Cause #4: Fibromyalgia

Fibromyalgia is hard to diagnose but presents as musculoskeletal pain, fatigue and tender points in the back and neck. Painful attacks can come and go and affect mood, sleeping patterns and even sleep. This increased sense of pain is called Hyperalgesia. While scientists do not fully understand the condition, it is believed that pain signals are more amplified in the brain and spinal cord in those with fibromyalgia.

It can develop over time without triggering, or physical trauma can start symptoms. Medication, physical therapy and massage may help ease the pain.

Cause #5: Posture

Poor posture can cause chronic neck pain if you regularly tilt your head in a forward head posture. Your head should sit in a neutral position with chest open, shoulders back and your ears directly over your shoulders. This is an optimal position that won’t strain the muscles in the neck.

We live in a digital age where we work over a computer and stare at our smartphones for hours every day. This slouching posture puts stress on our muscles, discs and joints in the cervical spine, leading to chronic pain and aggravating other conditions like cervical osteoarthritis or degenerative disc disease.
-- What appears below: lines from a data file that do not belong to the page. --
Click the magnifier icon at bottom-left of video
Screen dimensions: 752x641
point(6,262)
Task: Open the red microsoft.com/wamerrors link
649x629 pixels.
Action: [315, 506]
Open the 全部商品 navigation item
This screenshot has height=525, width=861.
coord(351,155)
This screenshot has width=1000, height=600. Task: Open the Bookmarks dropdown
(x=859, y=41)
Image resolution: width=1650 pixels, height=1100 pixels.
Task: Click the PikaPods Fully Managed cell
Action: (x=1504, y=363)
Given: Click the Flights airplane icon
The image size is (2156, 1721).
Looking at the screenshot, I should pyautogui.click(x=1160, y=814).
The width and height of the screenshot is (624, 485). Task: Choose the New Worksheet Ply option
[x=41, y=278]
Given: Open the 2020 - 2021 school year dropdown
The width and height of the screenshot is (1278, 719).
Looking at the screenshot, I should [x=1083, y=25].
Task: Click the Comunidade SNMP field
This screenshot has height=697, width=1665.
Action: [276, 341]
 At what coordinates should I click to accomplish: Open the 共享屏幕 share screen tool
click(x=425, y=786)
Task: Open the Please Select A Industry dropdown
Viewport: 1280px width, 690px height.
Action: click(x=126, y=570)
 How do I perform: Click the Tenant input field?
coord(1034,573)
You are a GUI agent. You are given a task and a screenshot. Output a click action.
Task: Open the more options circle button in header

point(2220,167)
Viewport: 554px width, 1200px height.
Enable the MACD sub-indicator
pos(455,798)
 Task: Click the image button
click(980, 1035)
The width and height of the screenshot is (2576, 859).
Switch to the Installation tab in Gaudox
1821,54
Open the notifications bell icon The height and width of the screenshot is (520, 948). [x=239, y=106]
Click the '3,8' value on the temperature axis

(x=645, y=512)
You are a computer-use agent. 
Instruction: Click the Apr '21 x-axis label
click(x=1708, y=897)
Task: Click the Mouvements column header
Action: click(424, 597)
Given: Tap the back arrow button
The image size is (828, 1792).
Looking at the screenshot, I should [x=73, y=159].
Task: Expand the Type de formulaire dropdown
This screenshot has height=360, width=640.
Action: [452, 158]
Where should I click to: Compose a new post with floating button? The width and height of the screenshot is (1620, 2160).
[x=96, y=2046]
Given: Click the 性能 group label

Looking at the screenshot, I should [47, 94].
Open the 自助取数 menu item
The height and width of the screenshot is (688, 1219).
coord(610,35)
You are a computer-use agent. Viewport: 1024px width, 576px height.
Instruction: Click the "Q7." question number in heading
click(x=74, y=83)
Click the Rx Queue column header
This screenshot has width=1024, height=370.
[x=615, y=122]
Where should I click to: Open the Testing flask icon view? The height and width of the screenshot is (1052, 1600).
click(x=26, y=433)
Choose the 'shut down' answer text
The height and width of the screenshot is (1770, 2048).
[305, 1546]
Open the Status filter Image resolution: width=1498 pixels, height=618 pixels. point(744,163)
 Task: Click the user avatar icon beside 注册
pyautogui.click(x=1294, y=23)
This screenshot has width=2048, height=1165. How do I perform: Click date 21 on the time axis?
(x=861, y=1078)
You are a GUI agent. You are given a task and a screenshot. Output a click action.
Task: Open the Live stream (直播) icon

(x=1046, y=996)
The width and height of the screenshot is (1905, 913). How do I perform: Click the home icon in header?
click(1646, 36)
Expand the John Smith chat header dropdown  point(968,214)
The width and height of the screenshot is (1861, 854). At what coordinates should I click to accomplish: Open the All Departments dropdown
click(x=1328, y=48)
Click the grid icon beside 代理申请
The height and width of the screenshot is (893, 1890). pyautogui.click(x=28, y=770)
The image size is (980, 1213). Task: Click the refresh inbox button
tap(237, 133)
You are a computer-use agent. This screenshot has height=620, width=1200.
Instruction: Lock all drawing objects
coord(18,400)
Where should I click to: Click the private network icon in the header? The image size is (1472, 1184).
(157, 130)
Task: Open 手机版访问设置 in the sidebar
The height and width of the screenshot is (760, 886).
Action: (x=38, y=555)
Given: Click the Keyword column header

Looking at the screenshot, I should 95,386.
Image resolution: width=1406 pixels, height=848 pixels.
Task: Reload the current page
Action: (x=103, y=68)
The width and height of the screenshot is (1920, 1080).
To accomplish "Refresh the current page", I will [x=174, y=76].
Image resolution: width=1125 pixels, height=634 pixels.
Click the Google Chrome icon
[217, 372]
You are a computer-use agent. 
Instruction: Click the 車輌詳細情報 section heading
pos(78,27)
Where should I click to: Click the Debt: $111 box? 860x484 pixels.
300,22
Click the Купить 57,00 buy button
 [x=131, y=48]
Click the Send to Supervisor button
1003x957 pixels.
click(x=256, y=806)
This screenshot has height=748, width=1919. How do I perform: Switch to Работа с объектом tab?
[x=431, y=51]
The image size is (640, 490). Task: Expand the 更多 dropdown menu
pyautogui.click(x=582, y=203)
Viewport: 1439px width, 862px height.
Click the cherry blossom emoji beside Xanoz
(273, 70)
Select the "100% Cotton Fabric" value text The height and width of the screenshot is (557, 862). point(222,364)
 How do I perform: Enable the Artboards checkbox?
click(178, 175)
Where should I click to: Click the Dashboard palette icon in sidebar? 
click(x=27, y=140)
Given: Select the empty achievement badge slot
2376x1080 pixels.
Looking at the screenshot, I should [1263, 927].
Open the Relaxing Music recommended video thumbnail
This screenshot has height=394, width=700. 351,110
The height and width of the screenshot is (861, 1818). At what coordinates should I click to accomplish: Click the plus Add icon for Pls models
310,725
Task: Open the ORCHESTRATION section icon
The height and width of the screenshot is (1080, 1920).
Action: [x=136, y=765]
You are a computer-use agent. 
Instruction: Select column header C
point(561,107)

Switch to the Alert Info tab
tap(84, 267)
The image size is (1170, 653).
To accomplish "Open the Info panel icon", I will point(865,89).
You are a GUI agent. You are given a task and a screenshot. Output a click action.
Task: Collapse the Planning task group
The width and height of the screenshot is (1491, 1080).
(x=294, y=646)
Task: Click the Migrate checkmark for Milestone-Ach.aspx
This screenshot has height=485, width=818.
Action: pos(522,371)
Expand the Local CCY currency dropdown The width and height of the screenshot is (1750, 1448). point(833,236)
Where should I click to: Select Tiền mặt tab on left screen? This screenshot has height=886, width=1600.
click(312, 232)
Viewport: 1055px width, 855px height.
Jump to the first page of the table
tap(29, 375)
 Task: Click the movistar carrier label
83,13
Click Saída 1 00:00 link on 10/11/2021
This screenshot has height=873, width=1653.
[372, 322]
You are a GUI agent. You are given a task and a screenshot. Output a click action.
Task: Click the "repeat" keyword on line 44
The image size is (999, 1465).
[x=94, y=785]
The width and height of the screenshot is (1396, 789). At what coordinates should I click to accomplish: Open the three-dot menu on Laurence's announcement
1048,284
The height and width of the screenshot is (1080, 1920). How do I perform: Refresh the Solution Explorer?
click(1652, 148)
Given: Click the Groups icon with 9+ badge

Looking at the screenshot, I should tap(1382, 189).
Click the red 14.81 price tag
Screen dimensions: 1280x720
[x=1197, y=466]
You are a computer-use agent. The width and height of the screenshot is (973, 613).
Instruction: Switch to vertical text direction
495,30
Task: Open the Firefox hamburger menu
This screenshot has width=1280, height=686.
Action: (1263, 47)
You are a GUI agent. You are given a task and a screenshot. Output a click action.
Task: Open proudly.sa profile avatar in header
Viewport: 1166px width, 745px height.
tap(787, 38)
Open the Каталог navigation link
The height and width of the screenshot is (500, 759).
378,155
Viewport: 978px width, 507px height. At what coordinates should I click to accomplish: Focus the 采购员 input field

The sensation you feel from chronic neck pain can vary in intensity as time goes on and may ebb and flow without apparent cause. Usually, neck pain is classified as follows:

  • Axial Pain This pain is the most common type and will affect one region of the neck. It can be dull, throbbing, stinging or sharp and worsens with certain movements. Strains and sprains are usually the cause, but trauma and degeneration are also related.
  • Radicular Pain Radicular pain is an inflamed nerve root in the cervical spine that can radiate along the nerve. It may head down the arm to the hand and feel intense but only on one side of the body.
  • Referred Pain You may experience pain in a different location from the source, and it will be throbbing or cramping. While a trigger point in the neck is compressed, the pain is referred to the shoulder, upper back or head.
  • Myelopathic Pain is a spinal cord compression that causes compression and the extremities like the legs and feet. Numbness and tingling occur, and you can have balance problems and clumsiness.

Nobody wants to experience pain, especially in their neck. This area is a gateway to the body, so protecting it is vital. Understanding chronic neck pain causes will empower you to avoid activities that may trigger it. Go gently out into the world and take good care of your neck.